Excerpt from NSW Legislative Assembly Hansard-March 23, 2005

Matter of Public Importance

Mr DAVID CAMPBELL (Keira—Minister for Regional Development, Minister for the Illawarra, and Minister for Small Business) [4.31 p.m.]: I ask the House to note as a matter of public importance the outstanding innovation of New South Wales small businesses that work so hard to develop new products and services. Not only do these innovative businesses work hard on new developments, they are also committed to improving existing products and services. Not content to rest on their laurels, these businesses strive to ensure they respond to changing customer demand. I am delighted to inform the House that last night I launched such a product, a revolutionary piece of equipment set to make medical history. In what is believed to be a world first two New South Wales men have worked together to transform a medical device used in Australia more than a million times each year. I am delighted that the New South Wales Government has assisted in the development of what is thought to be the world’s first disposable laryngoscope.

The Yeescope, as it is known, is designed to reduce the risk of diseases being spread between patients. It is the result of more than three years development work by Sydney anaesthetist Dr Kevin Yee and precision toolmaker Mark Bennett. The Yeescope, which is used once before being thrown out, minimises the risk of cross-infection that occurs with multiple use medical equipment, and thus enhances patient safety. Laryngoscopes are used by medical staff to open the airwaves of patients to allow them to breathe during emergency procedures or when under anaesthetic. Traditional laryngoscopes are not fully disposable. They have to be cleaned after each use, which is a difficult and expensive process that, if not done properly, can pose a risk of disease spreading. The potential for infection due to the reuse of medical instruments has grown with the emergence of micro-organisms, including multi-resistant bacteria, HIV, hepatitis and viruses such as severe acute respiratory syndrome, or SARS.

Traditional laryngoscopes cost about $250 each, but have to be cleaned thoroughly and sterilised after each use at a cost of between $15 and $25 each time. The Yeescope, which will market for about $30, will mean health care professionals will no longer have to worry about sterilisation processes, laryngoscope maintenance costs or the threat of cross-contamination. Dr Yee and Mr Bennett’s company, Anaesthesia Airways, has signed a joint venture agreement with Sydney company TUTA Healthcare Pty Ltd to manufacture and market the Yeescope worldwide from a production facility at Lane Cove. The Yeescope will be available to the Australian medical community within a month, with export markets in Europe and the United States to be targeted later.
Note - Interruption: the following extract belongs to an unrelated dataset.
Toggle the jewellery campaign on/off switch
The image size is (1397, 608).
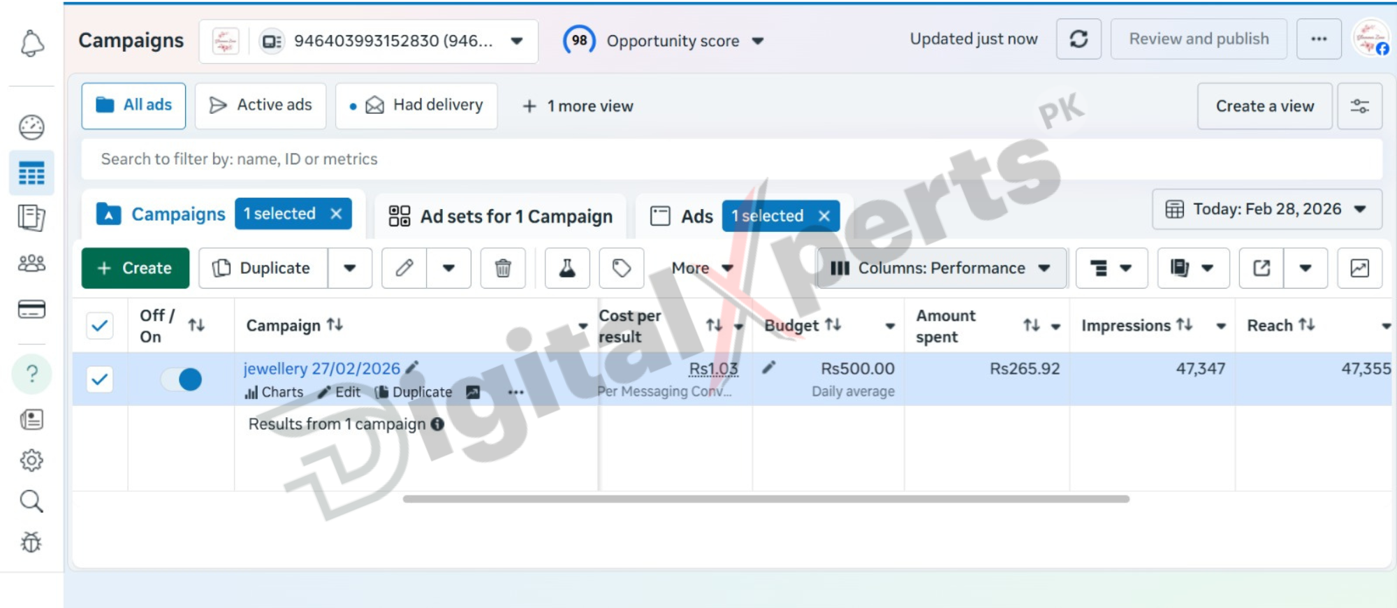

The international market potential for the Yeescope is thought to be hundreds of millions of dollars. This is a great new export for New South Wales, and I am sure honourable members will join me in congratulating Dr Yee, Mr Bennett and TUTA Healthcare Pty Ltd on this exciting new venture. As I said, the Carr Labor Government has helped the development of this exciting product. Our BioBusiness Program has offered support in a number of areas, including legal and financial advice touching on distribution, intellectual property protection, risk management, licensing and accounting.

In 2003-04 more than 80 New South Wales companies received business development advice worth more than $1.4 million from the BioBusiness Program. That advice and guidance included assistance with regulatory approvals, intellectual property protection and business planning. Of the companies receiving this assistance, 98 per cent credited the BioBusiness Program for much of their subsequent success. They believed the program played a significant role in average increases of 22 per cent in employment, 20 per cent in sales and 58 per cent in exports. Medical device manufacture is a multibillion-dollar industry worldwide. In 2003-04 the export of Australian medical equipment totalled $846 billion, with New South Wales’ contribution totalling more than half of that at $450 million, or 53 per cent.

The disposable laryngoscope is the latest in a long line of exciting New South Wales innovations that have come from the small business sector.